The AM push-button radio, the same we used to yank out of our dashboards and throw away when we replaced it with a shiny new AM/FM/8-track player, is extinct.
Now I haven’t confirmed this, but every new car I’ve seen, even the most basic economy models, have AM/FM electronic radios or better in them. But when we were kids, and even adults just a few years ago, the push-button AM radio was what you got when you bought a new car.
The push buttons were ingenious. When I was a kid, I wondered how on earth my dad’s favorite stations would come up when he hit the buttons. I thought it was amazing that Plymouth (dad always bought Plymouths) knew ahead of time where KMOX was on the dial!
Eventually, I learned that you programmed the buttons yourself. Perhaps “programmed” isn’t the best term to use, because it very low-tech. You manually found your station, pulled the button you wanted to find it with out with a mighty yank, then push it all the way back in.
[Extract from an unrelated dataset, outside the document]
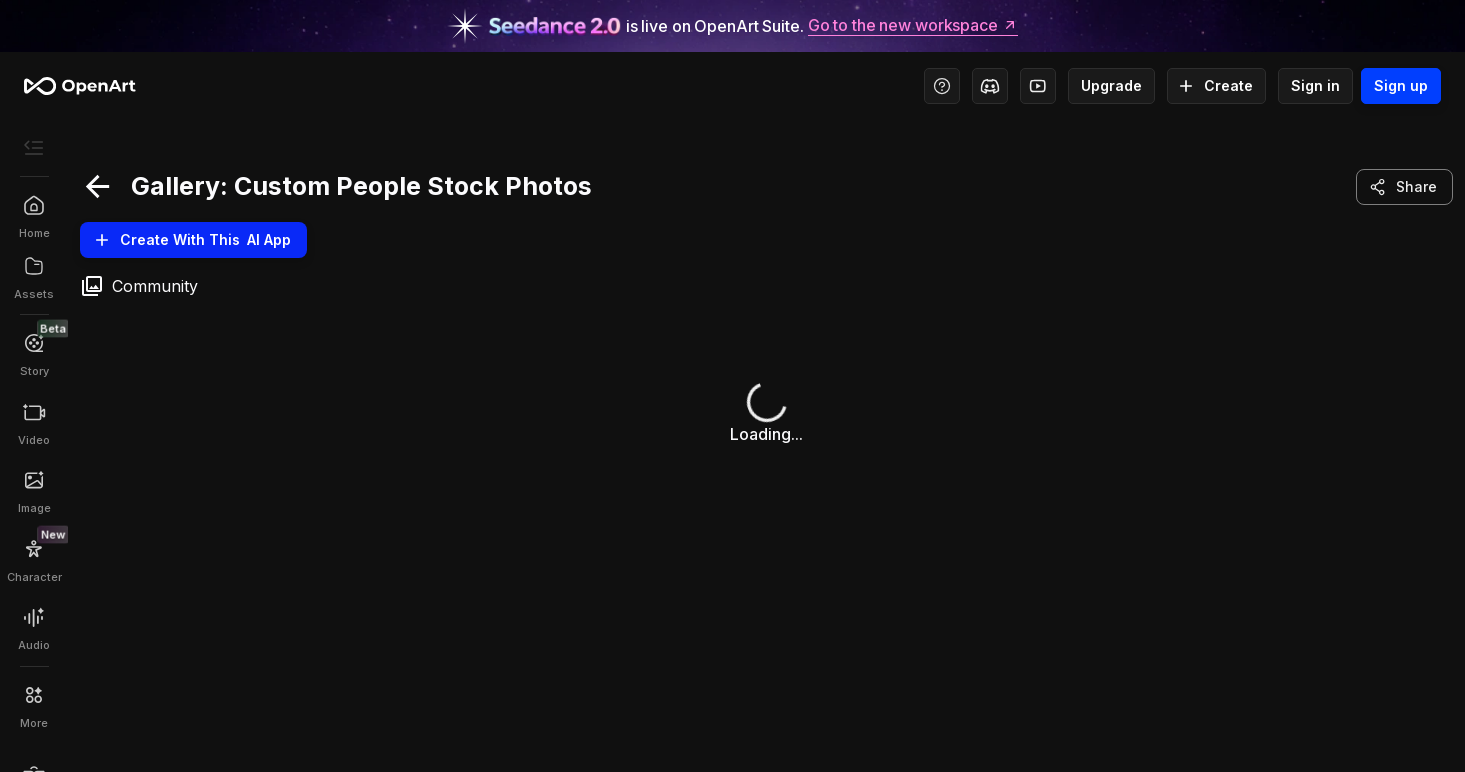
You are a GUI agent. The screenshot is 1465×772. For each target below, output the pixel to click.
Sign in (1315, 86)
As a teenager, it was great fun to get in a friend’s car and switch his WLS or WOAI buttons to, say, the local gospel station.
Every Boomer probably threw away at least a dozen of these venerable, solid-as-a-rock receivers of static-plagued AM. Perhaps we should have stashed them away instead. No doubt vintage radios have value to collectors, as well as to people looking for authentic stuff for restorations.
I have a sweet car stereo system now. It has a subwoofer, numerous tweeters, mid-ranges, etc., and a multimedia in-dash unit that lets me load mp3’s onto a flash drive and play them. But sometimes, I tune in a scratchy AM station just to remember what it used to sound like driving down the road.